Klingt auf jeden Fall nach einem… ungewöhnlichen Film.
Das “No Name”-Problem fiel mir auch gleich bei der Inhaltsangabe auf, aber scheitern dürfte es (obwohl die Folter-Mord-Rassismus-Sache natürlich neugierig gemacht hat) einfach an der Technik.
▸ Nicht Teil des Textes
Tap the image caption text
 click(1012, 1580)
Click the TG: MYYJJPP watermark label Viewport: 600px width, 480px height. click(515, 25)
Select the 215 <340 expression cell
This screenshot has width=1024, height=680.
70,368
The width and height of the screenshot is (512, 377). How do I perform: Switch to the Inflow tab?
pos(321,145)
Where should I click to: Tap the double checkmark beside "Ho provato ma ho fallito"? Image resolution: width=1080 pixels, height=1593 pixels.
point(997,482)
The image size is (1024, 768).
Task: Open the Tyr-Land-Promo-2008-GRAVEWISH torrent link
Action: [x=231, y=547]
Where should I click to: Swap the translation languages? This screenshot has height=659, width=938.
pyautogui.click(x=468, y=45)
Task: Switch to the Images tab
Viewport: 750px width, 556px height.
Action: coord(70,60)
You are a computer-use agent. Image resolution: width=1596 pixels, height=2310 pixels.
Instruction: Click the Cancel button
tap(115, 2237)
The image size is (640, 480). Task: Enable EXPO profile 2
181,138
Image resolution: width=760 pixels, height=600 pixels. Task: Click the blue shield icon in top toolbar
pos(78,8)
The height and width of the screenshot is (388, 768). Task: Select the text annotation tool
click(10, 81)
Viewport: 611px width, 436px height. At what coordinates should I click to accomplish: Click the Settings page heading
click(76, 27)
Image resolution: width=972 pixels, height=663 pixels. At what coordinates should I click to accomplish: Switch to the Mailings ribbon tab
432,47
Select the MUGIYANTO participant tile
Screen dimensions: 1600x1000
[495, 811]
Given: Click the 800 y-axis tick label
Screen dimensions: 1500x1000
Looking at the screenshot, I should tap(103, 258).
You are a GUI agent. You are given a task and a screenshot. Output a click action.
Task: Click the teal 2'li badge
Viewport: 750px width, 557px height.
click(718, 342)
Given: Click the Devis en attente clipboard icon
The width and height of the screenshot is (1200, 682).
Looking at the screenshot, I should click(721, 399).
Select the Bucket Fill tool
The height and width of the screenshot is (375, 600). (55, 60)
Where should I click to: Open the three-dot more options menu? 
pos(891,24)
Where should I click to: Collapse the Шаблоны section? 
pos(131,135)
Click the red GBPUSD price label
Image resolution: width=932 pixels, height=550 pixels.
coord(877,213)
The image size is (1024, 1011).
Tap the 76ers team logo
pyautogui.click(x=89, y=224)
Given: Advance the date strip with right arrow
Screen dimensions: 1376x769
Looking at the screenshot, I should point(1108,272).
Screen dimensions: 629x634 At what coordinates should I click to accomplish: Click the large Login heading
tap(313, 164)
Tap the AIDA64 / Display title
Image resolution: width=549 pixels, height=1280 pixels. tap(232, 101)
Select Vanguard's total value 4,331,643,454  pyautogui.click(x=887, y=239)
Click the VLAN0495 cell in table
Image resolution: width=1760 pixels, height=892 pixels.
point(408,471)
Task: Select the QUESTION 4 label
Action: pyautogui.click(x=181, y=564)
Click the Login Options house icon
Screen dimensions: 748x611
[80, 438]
Solche CGIs sind in einer Vormittags-Kinderkanalserie vielleicht hinnehmbar, aber nicht in einem Film.

Mic
Mic
7. August, 2012 13:53

Ach du …

Das sieht aus wie Zwischensequenzen aus einem missglückten Videospiel. “Sam & Max” ohne Sam & Max und ohne Charme und ohne … Nee, das geht gar nicht.

Robert!
7. August, 2012 15:02

Und was läuft den bitte für Musik dazu?

dann lieber einen Kurzfilm alla Logorama:
http://vimeo.com/12026956

Da kommt auch keine Marke zukurz 🙂

Magineer
Magineer
7. August, 2012 19:51

Das ist wirklich schon zehn Jahre her? Oh Gott.

Damals fand ich die großformatigen Stills aus der Projektmappe gar nicht so schlimm (wobei ich mich nur noch bruchstückhaft erinnern kann), aber das war auch quasi in den Kinderjahren der 3D-Animation. Die Konzeptstills haben damals relativ unbekümmert 2D-Technik (Hintergründe, Deko) mit 3D gemischt (nur die Charaktere selbst). In der ersten Skriptfassung war das Branding zwar vorhanden, aber gar nicht so wirklich aufdringlich – eigentlich schade, was da jetzt draus geworden ist. Hatte ich komplett aus den Augen verloren; danke an den Wortvogel für das Ausgraben solcher Erinnerungen. 😉

Der Karsten
Der Karsten
7. August, 2012 21:29

Mein Gott ist das schlecht. Der Film läuft bestimmt irgendwann auf Super RTL. ^^ Da laufen ja immer so komische Billig CGI Filme… und Barbie. 😀

Ich frage mich, warum die “Stars” dort mitgemacht haben?? Viel Geld??

Peroy
Peroy
7. August, 2012 21:31

“Ich frage mich, warum die “Stars” dort mitgemacht haben?? Viel Geld??”

Wohl eher “Genug Geld für wenig Arbeit”…

G
G
8. August, 2012 00:54

Das sieht aus, als ob ein besoffener 12-jähriger versucht hätte, ein Spiel für den Nintendo 64 zu programmieren.